If the triangle is right-angled, then we can find two solutions before continuing to find others. If 2x-2 is not the hypotenuse, then 7 must be, because it's the longer of the two known sides: 49=25+4(x-1)^2, so (x-1)^2=6 and x=1+sqrt(6). If 2x-2 is the hypotenuse, then: 4(x-1)^2=49+25=74, so x-1=sqrt(37/2) and x=1+sqrt(37/2).

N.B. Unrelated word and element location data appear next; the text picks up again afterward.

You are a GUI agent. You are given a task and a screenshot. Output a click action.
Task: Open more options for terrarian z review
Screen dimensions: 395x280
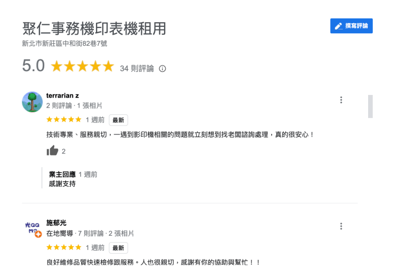341,100
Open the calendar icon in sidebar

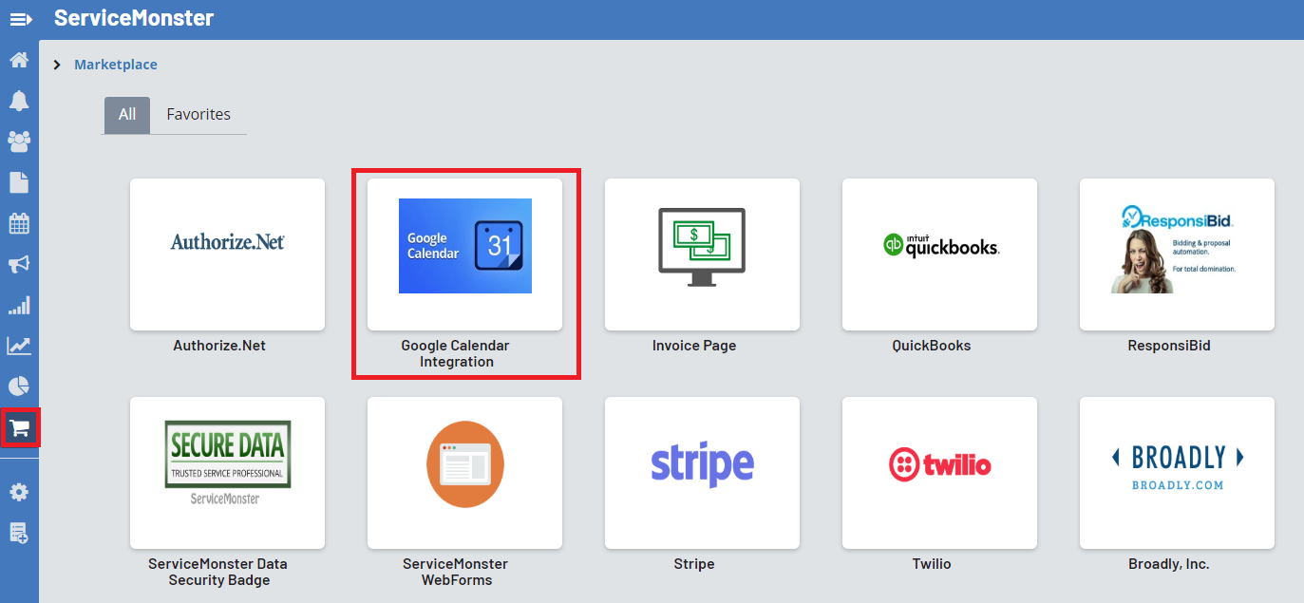(x=19, y=223)
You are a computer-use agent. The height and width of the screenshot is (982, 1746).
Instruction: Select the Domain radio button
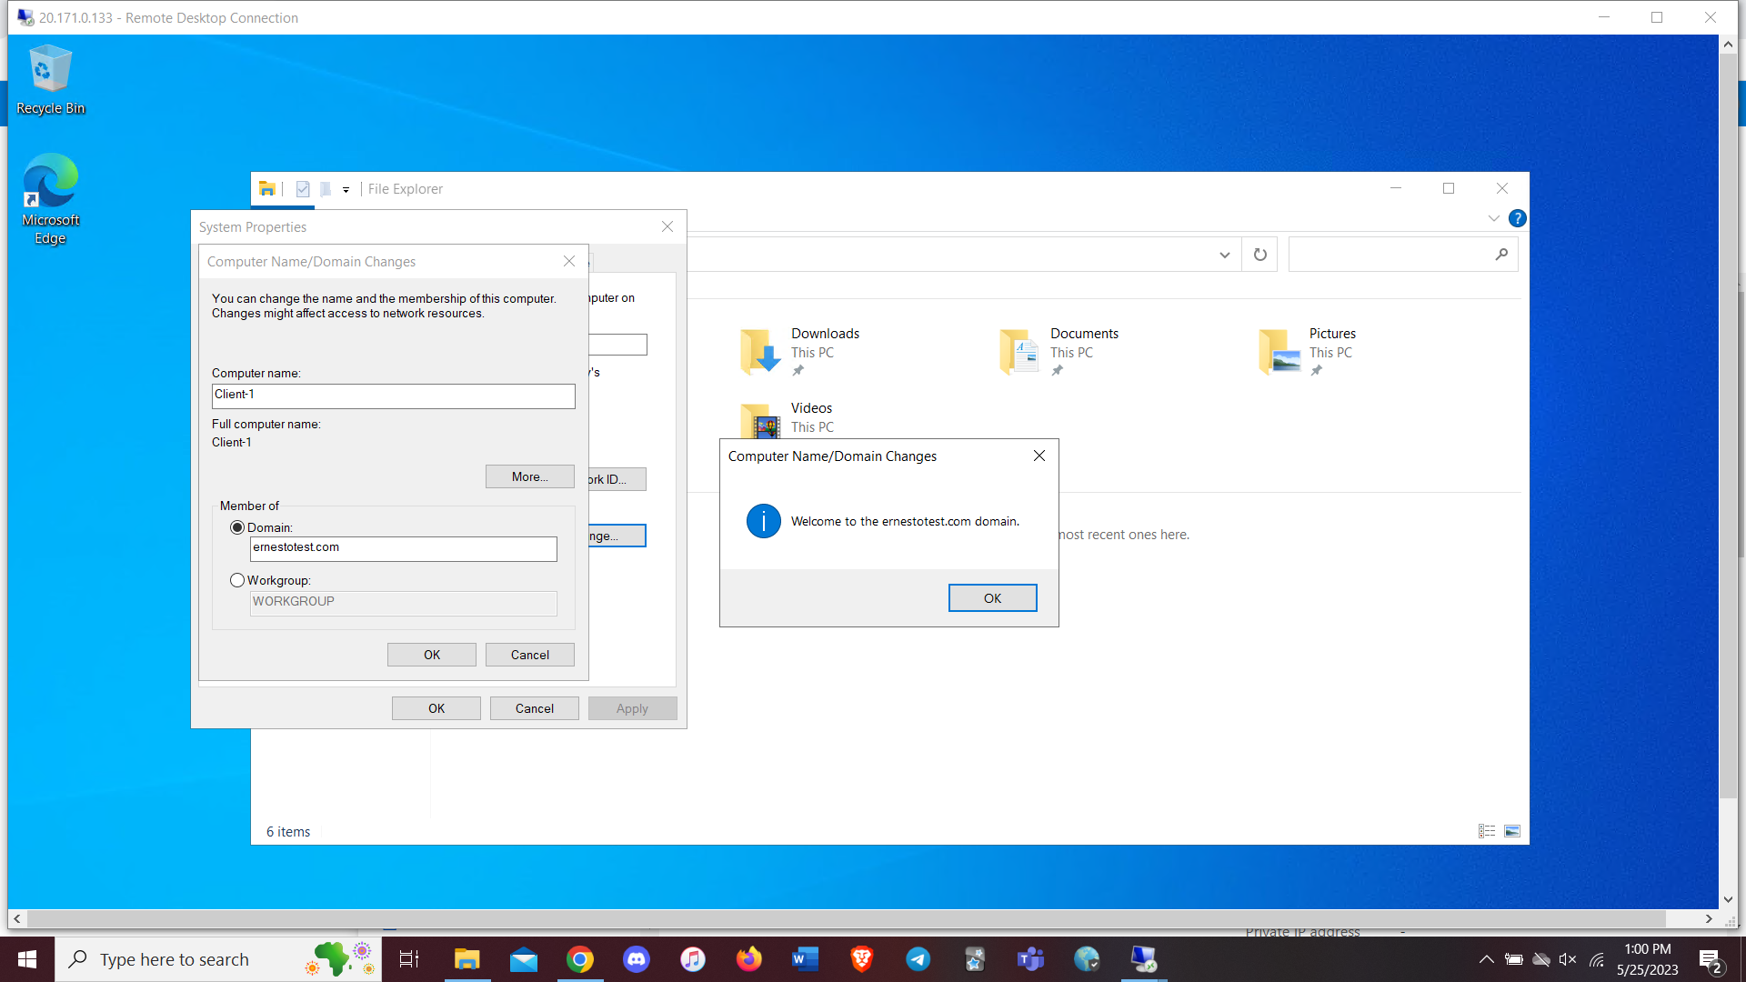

Now the general case. Drop a perpendicular from angle ABC on to AC at P. Let's refer to angle BAC as simply A. When A is known, the triangle ABC is determined and x can be calculated. So if we can find x in terms of A we know it can be defined for all values of A.
AP=5cosA and PC=7-5cosA, BP=5sinA, so 4(x-1)^2=25sin^2A+(7-5cosA)^2 (BC^2=BP^2+PC^2, by Pythagoras), so 4x^2-8x+4=25sin^2A+49-70cosA+25cos^2A=74-70cosA. So 4x^2-8x-70(1-cosA)=0 or 2x^2-4x-35(1-cosA)=0. Using the quadratic formula we get x=(1+sqrt((37-35cosA)/2). The negative square root will be disallowed in most cases, because BC=2x-2 has to be strictly positive so x>1. (At x=0, A=0 and ABC ceases to be a triangle and B lies on AC.)